Water under the bridge as Uisce Éireann domain already floated

A County Cork website designer splashed out mere loose change to underline shortcomings in Irish Water’s expensive consultancy policy.

Despite spending €50m on consultants and €20,000 on a logo bearing the Gaelic translation — Uisce Éireann — of its name, Irish Water failed to safeguard options on an internet domain.

Eight months ago Kieran McCarthy, from Youghal, found that uisceeireann.com remained unregistered. He promptly bought the domain for €12.95.

The 43 year-old says he registered the name “mostly for devilment”.

“It’s basic stuff to safeguard a trade name or domain as quickly as possible but these agencies tend to make big announcements and ignore the obvious.”

Compounding the oversight, Environment Minister Phil Hogan had indicated in the Dáil in 2011 that Irish Water would acquire a Gaelic name after Uisce Éireann had been proposed in a report by the Joint Committee on Environment, Transport, Culture and the Gaeltacht.

The designer has flooded the uisceeireann.com with Irish Water-related feed, automatically uploaded from Twitter, You Tube and newspaper reports. However, most of the commentary is not what the ‘real’ Uisce Éireann would want floating about.

The Corkman is not the only one to pull the plug on domain options. Borduisce.com was appropriated after early suggestions it would be the company’s identity.
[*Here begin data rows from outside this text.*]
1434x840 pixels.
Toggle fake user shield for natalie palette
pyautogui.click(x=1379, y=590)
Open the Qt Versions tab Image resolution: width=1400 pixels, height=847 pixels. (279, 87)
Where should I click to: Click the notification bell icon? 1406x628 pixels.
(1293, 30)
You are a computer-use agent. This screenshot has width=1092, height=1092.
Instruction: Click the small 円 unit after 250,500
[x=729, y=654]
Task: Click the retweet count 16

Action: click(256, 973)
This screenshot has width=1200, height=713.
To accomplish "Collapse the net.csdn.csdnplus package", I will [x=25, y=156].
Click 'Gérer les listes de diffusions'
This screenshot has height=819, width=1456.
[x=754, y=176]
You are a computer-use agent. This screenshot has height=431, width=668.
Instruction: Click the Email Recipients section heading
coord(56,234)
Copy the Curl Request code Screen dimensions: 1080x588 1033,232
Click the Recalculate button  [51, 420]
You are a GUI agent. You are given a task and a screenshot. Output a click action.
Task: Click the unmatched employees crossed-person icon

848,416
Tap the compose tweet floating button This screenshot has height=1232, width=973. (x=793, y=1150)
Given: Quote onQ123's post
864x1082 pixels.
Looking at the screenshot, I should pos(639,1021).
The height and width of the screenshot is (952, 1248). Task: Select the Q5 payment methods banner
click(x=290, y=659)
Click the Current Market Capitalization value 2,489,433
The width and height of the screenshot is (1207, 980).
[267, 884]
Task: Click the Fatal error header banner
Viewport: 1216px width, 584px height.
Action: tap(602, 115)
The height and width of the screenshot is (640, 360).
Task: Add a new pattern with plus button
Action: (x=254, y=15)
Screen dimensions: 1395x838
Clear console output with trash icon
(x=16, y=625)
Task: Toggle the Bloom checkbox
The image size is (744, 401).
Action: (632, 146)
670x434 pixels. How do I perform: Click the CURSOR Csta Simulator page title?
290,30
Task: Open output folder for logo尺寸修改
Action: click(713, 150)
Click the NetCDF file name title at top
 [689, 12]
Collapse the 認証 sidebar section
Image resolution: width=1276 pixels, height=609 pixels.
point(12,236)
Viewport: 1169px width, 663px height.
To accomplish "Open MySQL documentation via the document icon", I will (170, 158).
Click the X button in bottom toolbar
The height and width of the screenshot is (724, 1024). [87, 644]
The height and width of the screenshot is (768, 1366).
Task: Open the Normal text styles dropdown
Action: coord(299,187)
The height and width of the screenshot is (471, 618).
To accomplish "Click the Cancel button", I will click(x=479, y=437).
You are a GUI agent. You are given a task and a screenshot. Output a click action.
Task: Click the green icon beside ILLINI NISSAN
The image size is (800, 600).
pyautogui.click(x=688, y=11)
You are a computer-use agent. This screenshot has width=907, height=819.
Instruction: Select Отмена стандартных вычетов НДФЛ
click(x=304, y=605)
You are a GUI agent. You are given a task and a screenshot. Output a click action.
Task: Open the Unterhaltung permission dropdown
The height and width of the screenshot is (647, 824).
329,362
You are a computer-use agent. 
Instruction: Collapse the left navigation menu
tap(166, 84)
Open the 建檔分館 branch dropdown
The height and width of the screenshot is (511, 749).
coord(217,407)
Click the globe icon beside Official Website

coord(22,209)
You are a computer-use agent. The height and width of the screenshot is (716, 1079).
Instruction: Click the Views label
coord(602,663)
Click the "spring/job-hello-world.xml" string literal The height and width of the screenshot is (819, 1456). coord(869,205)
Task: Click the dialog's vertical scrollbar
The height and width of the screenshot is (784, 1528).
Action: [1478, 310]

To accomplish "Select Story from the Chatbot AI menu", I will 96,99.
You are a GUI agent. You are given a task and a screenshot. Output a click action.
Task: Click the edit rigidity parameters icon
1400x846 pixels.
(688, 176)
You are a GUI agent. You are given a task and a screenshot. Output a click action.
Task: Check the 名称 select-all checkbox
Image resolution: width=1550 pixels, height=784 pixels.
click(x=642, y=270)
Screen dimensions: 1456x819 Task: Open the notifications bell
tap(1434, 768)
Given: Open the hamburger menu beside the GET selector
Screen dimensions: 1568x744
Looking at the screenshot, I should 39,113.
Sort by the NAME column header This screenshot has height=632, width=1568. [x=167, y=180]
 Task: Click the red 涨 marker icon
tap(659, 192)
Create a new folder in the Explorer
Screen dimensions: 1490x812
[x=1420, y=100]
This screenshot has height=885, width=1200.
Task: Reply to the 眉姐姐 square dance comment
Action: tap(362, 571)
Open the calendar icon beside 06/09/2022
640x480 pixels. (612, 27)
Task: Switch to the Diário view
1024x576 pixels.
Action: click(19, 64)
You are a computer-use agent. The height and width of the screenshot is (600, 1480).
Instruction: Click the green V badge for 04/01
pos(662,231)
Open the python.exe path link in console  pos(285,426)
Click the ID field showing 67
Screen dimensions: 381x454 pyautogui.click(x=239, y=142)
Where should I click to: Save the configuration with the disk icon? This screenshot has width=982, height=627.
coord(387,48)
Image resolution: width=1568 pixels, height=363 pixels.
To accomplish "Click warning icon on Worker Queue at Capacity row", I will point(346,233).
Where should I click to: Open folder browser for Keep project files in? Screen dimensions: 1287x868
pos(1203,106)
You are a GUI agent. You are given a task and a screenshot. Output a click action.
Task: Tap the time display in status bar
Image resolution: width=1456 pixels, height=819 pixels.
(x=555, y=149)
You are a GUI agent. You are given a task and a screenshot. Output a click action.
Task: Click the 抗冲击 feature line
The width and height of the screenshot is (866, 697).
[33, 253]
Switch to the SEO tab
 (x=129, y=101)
Irishwater.com carries bottled water advertisements, Irishwater.ie belongs to Spring Water and uisce-eireann.ie is also a water products site.

Perhaps having run dry on options, Irish Water is registered as water.ie, “which is fairly ridiculous,” observes Mr McCarthy.

Meanwhile, Irish Water as a trade mark application is still pending, which further dilutes the company’s legal standing.

Mr McCarthy recalls a similar situation when the ‘Bertie Bowl’ was first mooted as Stadium Ireland. “Immediately someone registered stadiumireland.com and I believe it cost the government about €30,000 to buy it back!”

The designer does not expect a buyout from Irish Water — or even from Uisce Éireann — but says he would go with the flow if one were to surface.